円満字二郎先生の著作『漢字の植物苑』(岩波書店2020)
岩波の『図書』に連載した、「漢字の植物園in広辞苑」を元にまとめたもの。
先生のは『広辞苑』に合わせて、「植物園」でなく「植物苑」というタイトル。
ツツジ
学名: Rhododendron L.
科名:ツツジ科 APG IV
英名: Azalea
【躑躅】
二文字合わせて四十二画といういかにも難しそうな面構え。
音読みすれば「てきちょく」で。漢和辞典では「たちもとおる」という古雅な言葉で説明される。ある場所から動けなくなる様子を表す言葉。

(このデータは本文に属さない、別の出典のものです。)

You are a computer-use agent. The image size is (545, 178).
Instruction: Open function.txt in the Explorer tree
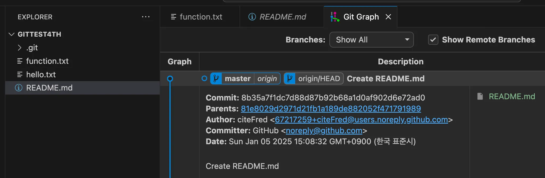[x=47, y=61]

「春の訪れ」の章で紹介したアセビ(馬酔木)と同じ事情がある。
五~六世紀の中国の学者、陶弘景(とうこういけい)は、「羊躑躅」という植物について、「羊がその葉っぱを食べると、「躑躅」して死んでしまう;と述べている。つまり、ツツジには動物を動けなくしてしまうような毒がある。
毒性と持つのはレンゲツツジ。
十六世紀の李自珍(李自沈):『本草綱目』有毒の「羊躑躅」のほか、子どもが食べても大丈夫な「山躑躅」がある。
「山躑躅」という中国語に対応した「やまつつじ」という日本語があるのに、「羊躑躅」に対応した日本語は一般的な言葉として存在していない。
明治になるまで日本ではヒツジはあまりなじみのある動物ではなかったから。